We welcome the Government’s focus on the many facets of Brexit for the Republic of Ireland in its recently-published reports, and call for further analysis of the impact of Brexit on the community and voluntary sector and those it supports.

Brexit Concerns

Following engagement with our membership over the last three years and with our peer organisations in Northern Ireland, Scotland, England and Wales, we have developed a list of concerns around Brexit for the community and voluntary sector generally.

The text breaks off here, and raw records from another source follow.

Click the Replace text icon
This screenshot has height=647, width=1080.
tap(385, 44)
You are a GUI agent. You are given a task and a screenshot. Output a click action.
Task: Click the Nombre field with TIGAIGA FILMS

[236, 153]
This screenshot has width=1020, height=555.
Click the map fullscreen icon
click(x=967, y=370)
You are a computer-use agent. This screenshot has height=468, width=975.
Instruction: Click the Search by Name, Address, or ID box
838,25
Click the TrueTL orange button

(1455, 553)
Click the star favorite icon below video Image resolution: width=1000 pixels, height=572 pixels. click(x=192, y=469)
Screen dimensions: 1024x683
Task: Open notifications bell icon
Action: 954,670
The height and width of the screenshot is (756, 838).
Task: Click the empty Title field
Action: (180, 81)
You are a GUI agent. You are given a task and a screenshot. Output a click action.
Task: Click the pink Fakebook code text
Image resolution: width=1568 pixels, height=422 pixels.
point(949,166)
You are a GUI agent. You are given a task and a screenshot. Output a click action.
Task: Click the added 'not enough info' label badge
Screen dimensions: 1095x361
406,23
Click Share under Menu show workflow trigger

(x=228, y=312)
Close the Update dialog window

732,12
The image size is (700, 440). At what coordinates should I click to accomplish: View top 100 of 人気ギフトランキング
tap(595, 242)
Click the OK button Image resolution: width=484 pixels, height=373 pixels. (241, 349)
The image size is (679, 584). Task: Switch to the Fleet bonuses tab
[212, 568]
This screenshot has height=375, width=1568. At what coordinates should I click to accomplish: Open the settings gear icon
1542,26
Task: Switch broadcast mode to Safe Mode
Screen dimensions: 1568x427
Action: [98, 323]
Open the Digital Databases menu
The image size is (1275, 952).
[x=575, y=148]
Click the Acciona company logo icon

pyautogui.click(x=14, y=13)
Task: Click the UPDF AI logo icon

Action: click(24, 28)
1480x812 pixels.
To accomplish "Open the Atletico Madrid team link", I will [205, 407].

  1. The Wheel welcomes recent reassurances around the continuation of the Interreg and PEACE cross border programmes, but significant uncertainty remains around the long-term future of other vital programmes such as these.
  2. All-island organisations face concerns around the development of further divergent regulatory requirements, which would add further costs and overheads to already-stretched resources.
  3. Particularly for community-led organisations located near the border, Brexit will be an every-day potential disaster if people are prevented from crossing the border and engaging in activities together. This kind of cross-border activity is a key part of the daily work undertaken by community groups.
  4. Many community-led organisations work with partners in the four jurisdictions of the UK and in other EU-based countries to draw down funds from European Programmes and to influence policy and thinking at EU level (e.g. Horizon 2020, Interreg). Brexit will create the following problems for them:
    • As the UK jurisdictions will not be eligible, such organisations will have to carry the extra costs and learning curve / time needed of having to reach out to non-English speaking countries to find partners for transnational programme applications, as most funding applications require multiple partners in different countries. This will inevitably result in decreased funds coming to Ireland from these programmes, which means reduced services and that will affect communities and people.
    • Without our UK-colleagues at the various European tables and forums with us, the strength of the voice of community-led organisations from rural areas at the policy-making tables of Europe will be significantly weakened. (This will have a significant impact across the private sector too.)
  5. There will undoubtedly be implications, over time, on citizens’ rights as health and social care services that are organised cross-border become more complex and thus costlier.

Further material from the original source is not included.